Qureshi et al. report that fewer than 20% of year 4/5 trainees in the Welsh deanery are able to perform [laparoscopic surgery for tubal pregnancy] without supervision. We know that in 2000, 2002 and 2004, the proportion of independently competent year 4/5 trainees was 63%, 44% and 48%, respectively. The figures for SpRs, regardless of training year, were 38%, 21% and 33%. It seems that there has been further deterioration as part of a continuing trend. Attendance by trainees on laparoscopic skills courses where the procedure is taught has also declined. In 2002 and 2004, most trainees (92% and 88%) were aware of such courses and 69% and 63% had attended a course. In the current paper, the figure for attendance was only 30%.

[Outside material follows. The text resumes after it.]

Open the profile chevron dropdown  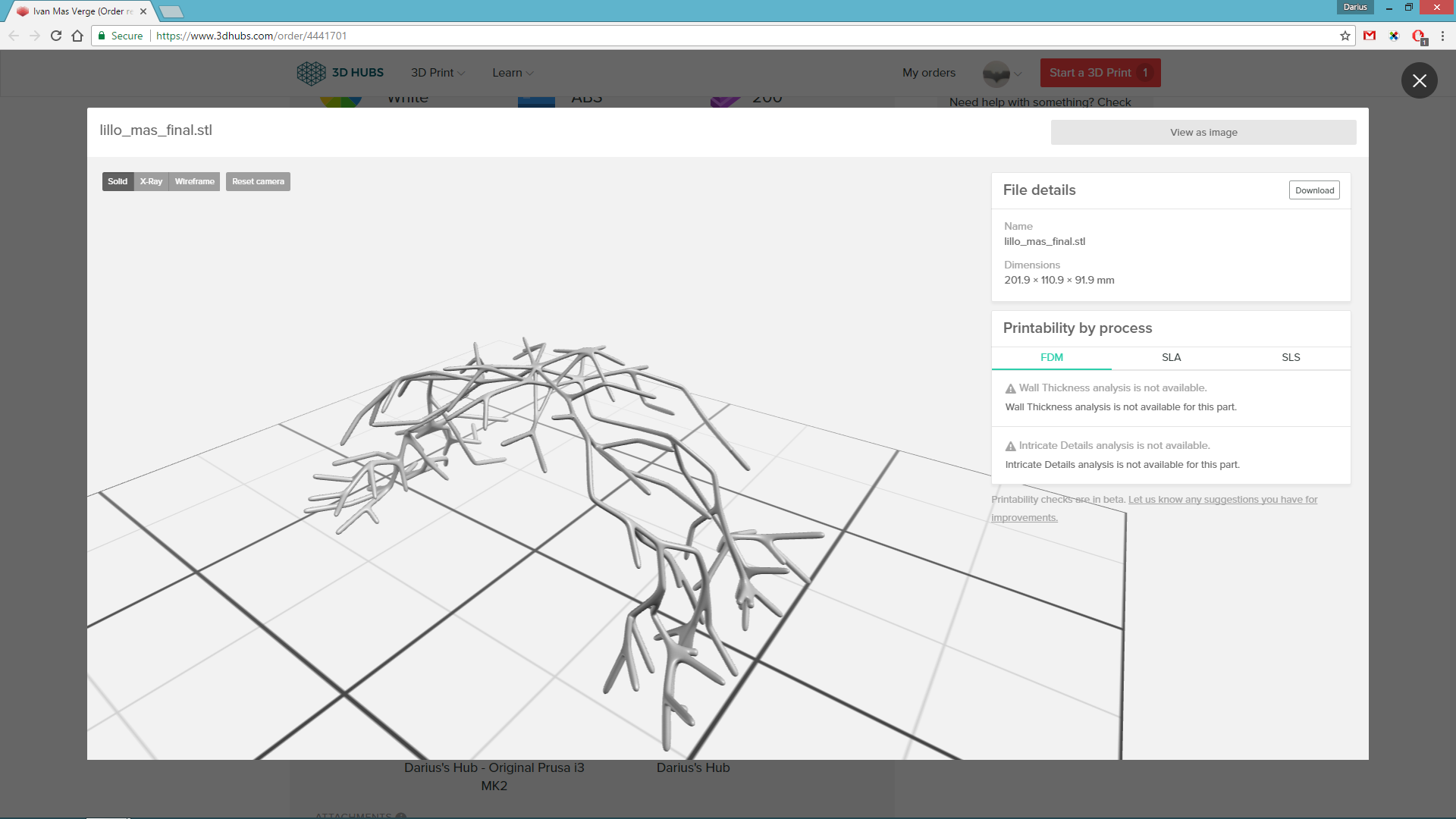pos(1018,74)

We asked trainees about factors that they believed were preventing them from becoming competent in the laparoscopic management of tubal pregnancy. Several factors were identified but when asked to identify the most important, lack of senior supervision (41%) and a lack of practical experience (41%) were easily the most significant in 2004, as they had been in 2002 well ahead of inadequate/unavailable equipment (3%). These are similar problems to those reported in the recent paper. Additionally, some trainees (8% in 2004) added comments, reporting that they simply managed too few ectopic pregnancies to attain competence. The lack of sufficient hands-on experience to master the technique is, presumably, exacerbated by the fact that 69% of trainees do, on average, fewer than one complex MAS procedure a week.2
Qureshi et al. hope that ways can be found to improve training in the laparoscopic management of tubal pregnancy. Certainly, action is necessary to try to ensure universal availability of this gold standard procedure. It must be true that some trainees are completing their training and taking up consultant posts without acquiring this skill. Only a minority of current consultants can be competent to teach or perform this operation. These issues will further complicate the provision of training.

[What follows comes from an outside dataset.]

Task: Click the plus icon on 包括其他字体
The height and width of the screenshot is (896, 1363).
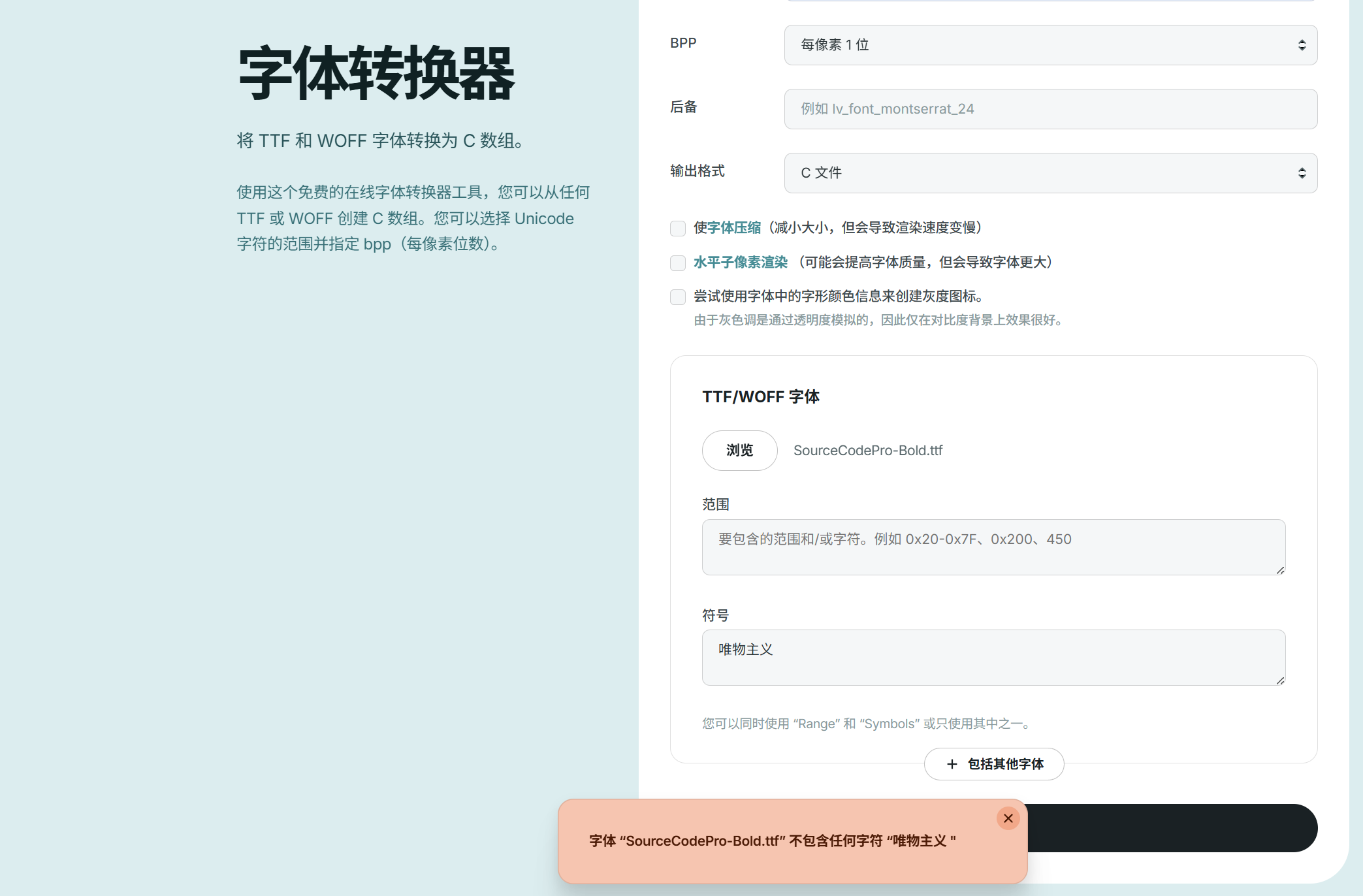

Enhancement of training must be important and, given that laboratory skills training seems to be underutilised, this area should be given a high priority. However, skills training cannot replace actual clinical experience. The authors hope that changes to the RCOG training logbooks will eventually have a positive effect on the rates of laparoscopic management of ectopic pregnancy in the UK. Until that happens, they urge trainees to do more laboratory skills work and to work hard at recording their current MAS activity. We strongly support these latter two proposals but are unsure that the necessary improvement can be achieved by these methods alone. Taken together with our work, the current paper points to a chronic and worsening problem that is likely to be replicated in other deaneries. We are planning a further survey to confirm this theory.
Given universal constraints on hours of work and variable provision of training, it may simply not be possible to train all trainees in this technique. As a specialty we accept that some common procedures are no longer done by every specialist. Unless the identified deficits in training can be resolved quickly, it may be better to aim to train some trainees well in this procedure than to fail even to train most trainees badly.

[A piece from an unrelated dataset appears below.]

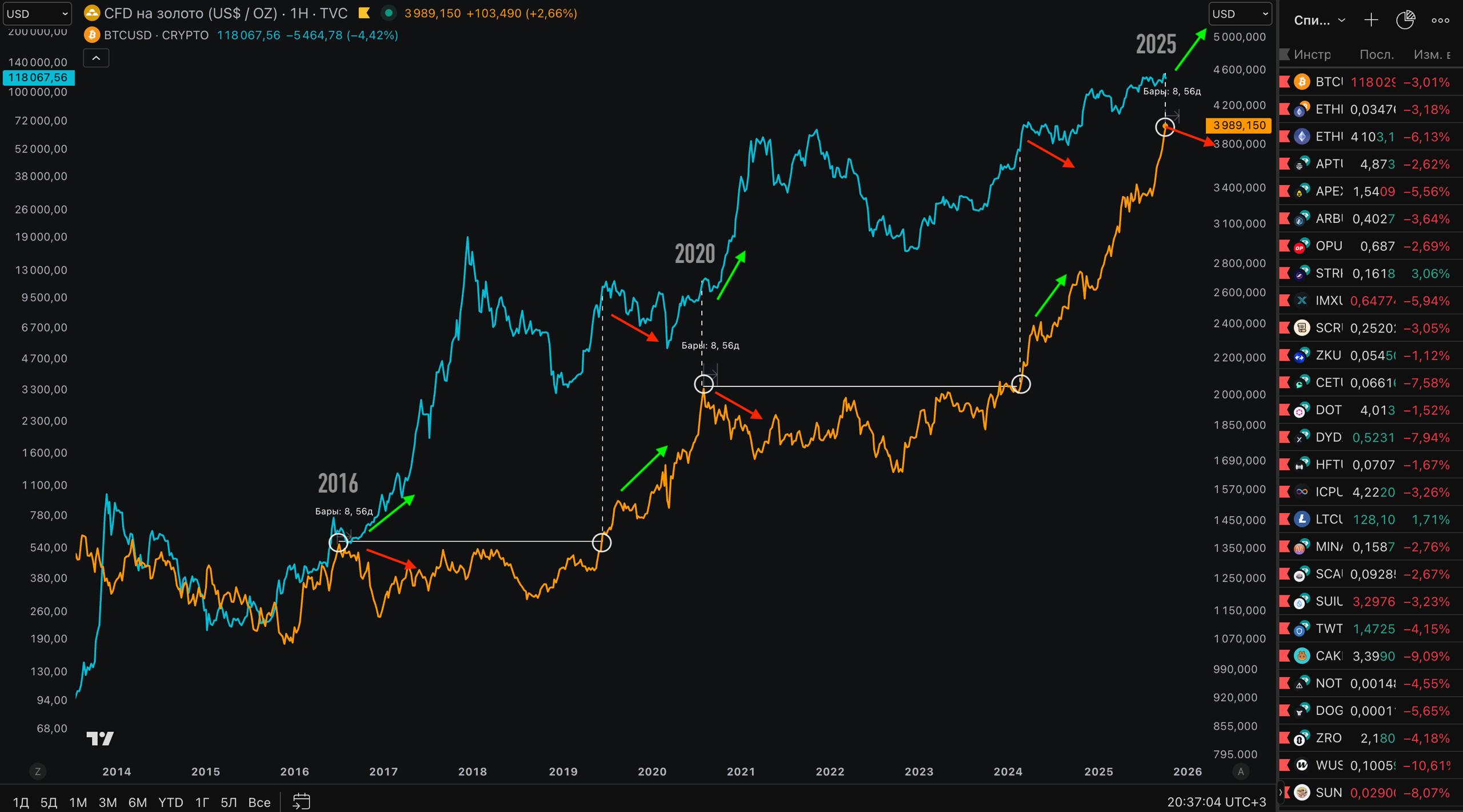Click the gold symbol icon in the chart legend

Nicholas Myerson, MRCOG, Consultant Obstetrician and Gynaecologist/Lead for Undergraduate Education Bradford Royal1 and David Pugh, FRCOG, Consultant2
1. Infirmary, West Yorkshire, UK Nicholas.Myerson{at}bradfordhospitals.nhs.uk
2. Royal Glamorgan Hospital, Glamorgan, Wales, UK
Acknowledgment
Note: We are grateful to the Editor-in-Chief for bringing to our attention Qureshi et al.'s comment that the results of their literature search did not show any references to our own papers, which we refer to in our letter above. We recognise that this would, inevitably, have limited their knowledge of these papers and in retrospect it is unfortunate that they did not ask for any references when they contacted us to discuss our work. We still feel that the omission somewhat limits the completeness of their own analysis. Additionally, we ourselves found important papers in Gynaecological Endoscopy and other non-PubMed journals during our literature searches simply by close inspection of references in other papers.